Jubatian wrote: Sun Dec 15, 2019 11:44 pm Yes, that's also rather interesting, a quite unique CPU, in some regards it might do better than the 6510 due to being 16 bits. Otherwise it is not quite as fast by the clock counts in this Wiki, however it was clocked at almost twice the rate of the typical 6510 based machine (C64). The Wiki actually is quite interesting, I would say, tempting, to start experimenting with the thing
The 6 general purpose 16bits registers sure are nice.
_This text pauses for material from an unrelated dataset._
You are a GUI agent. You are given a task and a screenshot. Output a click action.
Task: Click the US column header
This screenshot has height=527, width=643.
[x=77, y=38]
They say 1 Mhz on that page but I don't think that's right.
Wikipedia says it's two 2Mhz clocks which would still make it slow in comparison

MOS6502: LDA addr,X is 4 cycles
CP1610: MVI, ADD, MVI sequence is 26 cycles

Even if by cycles they're counting both 2Mhz clocks effectively making it "4Mhz" similar to how a Z80 is clocked, that'd still be 6.5 equivalent cycles.
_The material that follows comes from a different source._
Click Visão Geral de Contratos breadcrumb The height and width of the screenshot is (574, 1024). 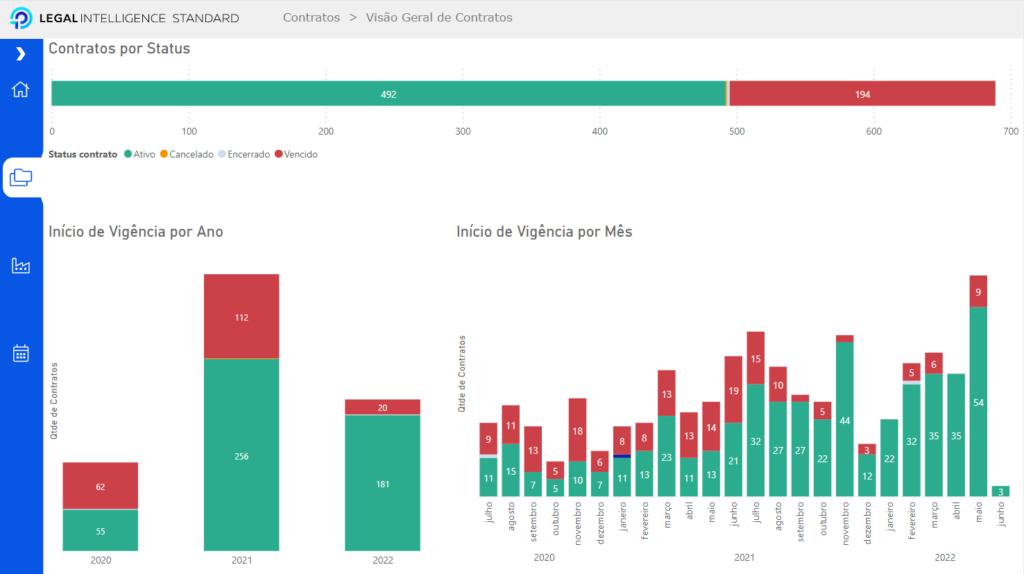(439, 18)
Z80s were usually clocked at 4x the speed of 65xxs of the time making the Z80 a pretty fast CPU.

So, I dunno.

Professionally I would definitely prefer working with a CP1610 than the 6502.
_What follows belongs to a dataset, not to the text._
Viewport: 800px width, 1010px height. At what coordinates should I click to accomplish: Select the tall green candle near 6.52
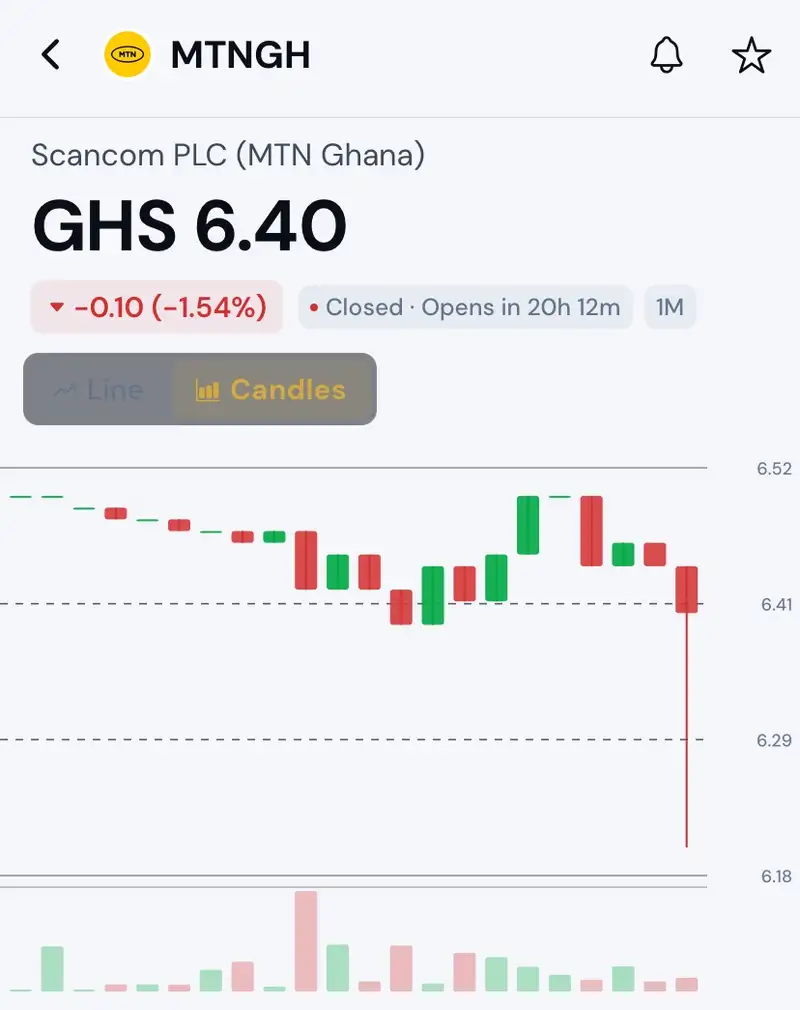pyautogui.click(x=528, y=525)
"How many general purpose registers?"
MOS: "None"
"What do you mean, none?"
MOS: "Well, you got an accumulator, that does math... but not addressing."
"What about X and Y?"
MOS: "Weeeeeell, those are only half an address, and you can't add arbitrarily to them. You can't even push/pop them directly..."
"Ooookaaaay..."
MOS: "And you can't index the stack directly.."
"Really selling it here..."
MOS: "And the stack is at a fixed 256 bytes area."
"The features just keep pouring in, don't they?"
MOS: "But it's really fast! Check the cycle count!"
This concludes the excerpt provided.